- WORK TASK: Your answer must match the data word for word.

(Excerpts from a dataset)
....
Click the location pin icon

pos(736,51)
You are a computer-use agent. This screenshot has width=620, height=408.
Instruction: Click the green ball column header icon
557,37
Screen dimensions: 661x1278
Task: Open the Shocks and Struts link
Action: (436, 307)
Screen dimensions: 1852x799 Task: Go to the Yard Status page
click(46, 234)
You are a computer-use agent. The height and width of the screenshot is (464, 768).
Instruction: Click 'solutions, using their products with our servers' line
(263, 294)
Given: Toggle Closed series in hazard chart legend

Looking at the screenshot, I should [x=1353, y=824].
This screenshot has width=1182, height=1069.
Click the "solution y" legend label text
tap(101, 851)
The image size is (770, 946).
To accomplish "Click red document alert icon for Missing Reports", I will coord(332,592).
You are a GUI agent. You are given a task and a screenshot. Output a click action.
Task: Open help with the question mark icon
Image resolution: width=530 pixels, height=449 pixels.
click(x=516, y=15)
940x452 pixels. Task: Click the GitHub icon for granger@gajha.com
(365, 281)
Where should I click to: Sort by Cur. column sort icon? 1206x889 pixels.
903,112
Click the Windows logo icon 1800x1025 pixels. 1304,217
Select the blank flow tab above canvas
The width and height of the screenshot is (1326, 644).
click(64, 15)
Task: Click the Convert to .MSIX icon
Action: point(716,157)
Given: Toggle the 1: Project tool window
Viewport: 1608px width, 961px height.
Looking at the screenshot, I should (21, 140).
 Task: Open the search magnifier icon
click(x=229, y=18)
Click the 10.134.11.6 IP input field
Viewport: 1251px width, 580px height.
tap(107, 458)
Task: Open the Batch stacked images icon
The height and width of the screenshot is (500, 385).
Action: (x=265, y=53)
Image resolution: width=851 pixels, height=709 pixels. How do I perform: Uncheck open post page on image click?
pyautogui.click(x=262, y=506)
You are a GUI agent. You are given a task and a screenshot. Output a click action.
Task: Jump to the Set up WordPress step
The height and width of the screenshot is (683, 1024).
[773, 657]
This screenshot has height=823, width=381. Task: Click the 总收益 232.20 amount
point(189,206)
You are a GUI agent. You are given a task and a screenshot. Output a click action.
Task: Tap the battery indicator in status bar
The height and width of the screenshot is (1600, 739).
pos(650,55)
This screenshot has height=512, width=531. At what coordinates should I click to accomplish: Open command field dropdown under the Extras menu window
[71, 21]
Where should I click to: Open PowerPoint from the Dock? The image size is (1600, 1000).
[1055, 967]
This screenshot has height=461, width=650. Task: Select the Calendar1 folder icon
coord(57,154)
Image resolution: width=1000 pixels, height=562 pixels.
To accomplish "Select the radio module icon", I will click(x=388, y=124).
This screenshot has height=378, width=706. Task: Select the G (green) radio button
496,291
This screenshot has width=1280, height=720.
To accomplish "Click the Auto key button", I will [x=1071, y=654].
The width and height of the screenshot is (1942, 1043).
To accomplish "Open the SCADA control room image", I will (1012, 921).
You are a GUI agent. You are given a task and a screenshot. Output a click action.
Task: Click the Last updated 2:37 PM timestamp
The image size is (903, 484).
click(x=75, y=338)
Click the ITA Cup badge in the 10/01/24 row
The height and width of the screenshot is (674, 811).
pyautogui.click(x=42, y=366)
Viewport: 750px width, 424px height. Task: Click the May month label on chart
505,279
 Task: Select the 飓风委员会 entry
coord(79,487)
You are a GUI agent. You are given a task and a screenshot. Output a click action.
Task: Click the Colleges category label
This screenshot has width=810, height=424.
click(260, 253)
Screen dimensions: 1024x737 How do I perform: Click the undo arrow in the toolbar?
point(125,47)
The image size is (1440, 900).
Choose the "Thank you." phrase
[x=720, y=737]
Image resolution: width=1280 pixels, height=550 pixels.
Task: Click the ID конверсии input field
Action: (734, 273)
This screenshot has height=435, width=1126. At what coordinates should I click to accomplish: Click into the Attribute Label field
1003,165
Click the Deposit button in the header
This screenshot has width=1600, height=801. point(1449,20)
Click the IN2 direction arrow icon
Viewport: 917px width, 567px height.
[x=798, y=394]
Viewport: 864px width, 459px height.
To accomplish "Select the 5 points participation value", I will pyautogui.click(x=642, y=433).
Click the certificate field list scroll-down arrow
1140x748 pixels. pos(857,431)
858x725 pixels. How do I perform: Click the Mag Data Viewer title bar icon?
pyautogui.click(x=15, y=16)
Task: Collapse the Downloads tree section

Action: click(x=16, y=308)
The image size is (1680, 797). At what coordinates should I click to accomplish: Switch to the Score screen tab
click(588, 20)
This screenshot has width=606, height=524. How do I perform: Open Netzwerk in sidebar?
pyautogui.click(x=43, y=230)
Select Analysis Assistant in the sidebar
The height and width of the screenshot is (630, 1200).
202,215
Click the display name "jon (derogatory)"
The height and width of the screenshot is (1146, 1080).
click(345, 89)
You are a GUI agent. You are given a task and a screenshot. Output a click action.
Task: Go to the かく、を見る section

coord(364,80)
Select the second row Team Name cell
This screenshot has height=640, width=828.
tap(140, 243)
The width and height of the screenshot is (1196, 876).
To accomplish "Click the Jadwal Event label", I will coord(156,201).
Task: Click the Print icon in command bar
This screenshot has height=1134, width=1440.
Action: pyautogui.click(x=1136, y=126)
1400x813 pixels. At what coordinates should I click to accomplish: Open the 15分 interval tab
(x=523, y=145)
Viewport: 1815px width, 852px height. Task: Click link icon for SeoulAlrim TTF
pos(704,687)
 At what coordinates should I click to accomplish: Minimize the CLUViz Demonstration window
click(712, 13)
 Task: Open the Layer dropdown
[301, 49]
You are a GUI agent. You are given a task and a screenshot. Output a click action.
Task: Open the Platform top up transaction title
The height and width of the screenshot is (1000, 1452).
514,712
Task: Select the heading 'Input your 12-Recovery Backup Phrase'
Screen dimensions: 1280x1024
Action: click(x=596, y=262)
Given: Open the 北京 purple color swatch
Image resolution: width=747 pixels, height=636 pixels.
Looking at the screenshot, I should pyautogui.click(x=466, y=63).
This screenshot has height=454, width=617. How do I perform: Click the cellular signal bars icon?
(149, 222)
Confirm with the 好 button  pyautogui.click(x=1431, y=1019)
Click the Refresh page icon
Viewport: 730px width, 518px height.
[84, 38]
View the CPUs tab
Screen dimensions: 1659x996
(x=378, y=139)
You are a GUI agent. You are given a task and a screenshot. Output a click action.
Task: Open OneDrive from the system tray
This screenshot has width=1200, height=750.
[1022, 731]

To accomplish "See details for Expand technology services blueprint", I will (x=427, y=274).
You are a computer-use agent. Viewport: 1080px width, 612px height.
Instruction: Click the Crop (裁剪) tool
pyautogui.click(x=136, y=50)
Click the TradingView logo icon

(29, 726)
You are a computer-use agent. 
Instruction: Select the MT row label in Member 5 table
....
- SOLUTION FOR THIS TASK:
Click the location pin icon

pos(736,51)
You are a computer-use agent. This screenshot has width=620, height=408.
Instruction: Click the green ball column header icon
557,37
Screen dimensions: 661x1278
Task: Open the Shocks and Struts link
Action: (436, 307)
Screen dimensions: 1852x799 Task: Go to the Yard Status page
click(46, 234)
You are a computer-use agent. The height and width of the screenshot is (464, 768).
Instruction: Click 'solutions, using their products with our servers' line
(263, 294)
Given: Toggle Closed series in hazard chart legend

Looking at the screenshot, I should [x=1353, y=824].
This screenshot has width=1182, height=1069.
Click the "solution y" legend label text
tap(101, 851)
The image size is (770, 946).
To accomplish "Click red document alert icon for Missing Reports", I will coord(332,592).
You are a GUI agent. You are given a task and a screenshot. Output a click action.
Task: Open help with the question mark icon
Image resolution: width=530 pixels, height=449 pixels.
click(x=516, y=15)
940x452 pixels. Task: Click the GitHub icon for granger@gajha.com
(365, 281)
Where should I click to: Sort by Cur. column sort icon? 1206x889 pixels.
903,112
Click the Windows logo icon 1800x1025 pixels. 1304,217
Select the blank flow tab above canvas
The width and height of the screenshot is (1326, 644).
click(64, 15)
Task: Click the Convert to .MSIX icon
Action: point(716,157)
Given: Toggle the 1: Project tool window
Viewport: 1608px width, 961px height.
Looking at the screenshot, I should (21, 140).
 Task: Open the search magnifier icon
click(x=229, y=18)
Click the 10.134.11.6 IP input field
Viewport: 1251px width, 580px height.
tap(107, 458)
Task: Open the Batch stacked images icon
The height and width of the screenshot is (500, 385).
Action: (x=265, y=53)
Image resolution: width=851 pixels, height=709 pixels. How do I perform: Uncheck open post page on image click?
pyautogui.click(x=262, y=506)
You are a GUI agent. You are given a task and a screenshot. Output a click action.
Task: Jump to the Set up WordPress step
The height and width of the screenshot is (683, 1024).
[773, 657]
This screenshot has height=823, width=381. Task: Click the 总收益 232.20 amount
point(189,206)
You are a GUI agent. You are given a task and a screenshot. Output a click action.
Task: Tap the battery indicator in status bar
The height and width of the screenshot is (1600, 739).
pos(650,55)
This screenshot has height=512, width=531. At what coordinates should I click to accomplish: Open command field dropdown under the Extras menu window
[71, 21]
Where should I click to: Open PowerPoint from the Dock? The image size is (1600, 1000).
[1055, 967]
This screenshot has height=461, width=650. Task: Select the Calendar1 folder icon
coord(57,154)
Image resolution: width=1000 pixels, height=562 pixels.
To accomplish "Select the radio module icon", I will click(x=388, y=124).
This screenshot has height=378, width=706. Task: Select the G (green) radio button
496,291
This screenshot has width=1280, height=720.
To accomplish "Click the Auto key button", I will [x=1071, y=654].
The width and height of the screenshot is (1942, 1043).
To accomplish "Open the SCADA control room image", I will (1012, 921).
You are a GUI agent. You are given a task and a screenshot. Output a click action.
Task: Click the Last updated 2:37 PM timestamp
The image size is (903, 484).
click(x=75, y=338)
Click the ITA Cup badge in the 10/01/24 row
The height and width of the screenshot is (674, 811).
pyautogui.click(x=42, y=366)
Viewport: 750px width, 424px height. Task: Click the May month label on chart
505,279
 Task: Select the 飓风委员会 entry
coord(79,487)
You are a GUI agent. You are given a task and a screenshot. Output a click action.
Task: Click the Colleges category label
This screenshot has width=810, height=424.
click(260, 253)
Screen dimensions: 1024x737 How do I perform: Click the undo arrow in the toolbar?
point(125,47)
The image size is (1440, 900).
Choose the "Thank you." phrase
[x=720, y=737]
Image resolution: width=1280 pixels, height=550 pixels.
Task: Click the ID конверсии input field
Action: (734, 273)
This screenshot has height=435, width=1126. At what coordinates should I click to accomplish: Click into the Attribute Label field
1003,165
Click the Deposit button in the header
This screenshot has width=1600, height=801. point(1449,20)
Click the IN2 direction arrow icon
Viewport: 917px width, 567px height.
[x=798, y=394]
Viewport: 864px width, 459px height.
To accomplish "Select the 5 points participation value", I will pyautogui.click(x=642, y=433).
Click the certificate field list scroll-down arrow
1140x748 pixels. pos(857,431)
858x725 pixels. How do I perform: Click the Mag Data Viewer title bar icon?
pyautogui.click(x=15, y=16)
Task: Collapse the Downloads tree section

Action: click(x=16, y=308)
The image size is (1680, 797). At what coordinates should I click to accomplish: Switch to the Score screen tab
click(588, 20)
This screenshot has width=606, height=524. How do I perform: Open Netzwerk in sidebar?
pyautogui.click(x=43, y=230)
Select Analysis Assistant in the sidebar
The height and width of the screenshot is (630, 1200).
202,215
Click the display name "jon (derogatory)"
The height and width of the screenshot is (1146, 1080).
click(345, 89)
You are a GUI agent. You are given a task and a screenshot. Output a click action.
Task: Go to the かく、を見る section

coord(364,80)
Select the second row Team Name cell
This screenshot has height=640, width=828.
tap(140, 243)
The width and height of the screenshot is (1196, 876).
To accomplish "Click the Jadwal Event label", I will coord(156,201).
Task: Click the Print icon in command bar
This screenshot has height=1134, width=1440.
Action: pyautogui.click(x=1136, y=126)
1400x813 pixels. At what coordinates should I click to accomplish: Open the 15分 interval tab
(x=523, y=145)
Viewport: 1815px width, 852px height. Task: Click link icon for SeoulAlrim TTF
pos(704,687)
 At what coordinates should I click to accomplish: Minimize the CLUViz Demonstration window
click(712, 13)
 Task: Open the Layer dropdown
[301, 49]
You are a GUI agent. You are given a task and a screenshot. Output a click action.
Task: Open the Platform top up transaction title
The height and width of the screenshot is (1000, 1452).
514,712
Task: Select the heading 'Input your 12-Recovery Backup Phrase'
Screen dimensions: 1280x1024
Action: click(x=596, y=262)
Given: Open the 北京 purple color swatch
Image resolution: width=747 pixels, height=636 pixels.
Looking at the screenshot, I should pyautogui.click(x=466, y=63).
This screenshot has height=454, width=617. How do I perform: Click the cellular signal bars icon?
(149, 222)
Confirm with the 好 button  pyautogui.click(x=1431, y=1019)
Click the Refresh page icon
Viewport: 730px width, 518px height.
[84, 38]
View the CPUs tab
Screen dimensions: 1659x996
(x=378, y=139)
You are a GUI agent. You are given a task and a screenshot. Output a click action.
Task: Open OneDrive from the system tray
This screenshot has width=1200, height=750.
[1022, 731]

To accomplish "See details for Expand technology services blueprint", I will (x=427, y=274).
You are a computer-use agent. Viewport: 1080px width, 612px height.
Instruction: Click the Crop (裁剪) tool
pyautogui.click(x=136, y=50)
Click the TradingView logo icon

(29, 726)
You are a computer-use agent. 
Instruction: Select the MT row label in Member 5 table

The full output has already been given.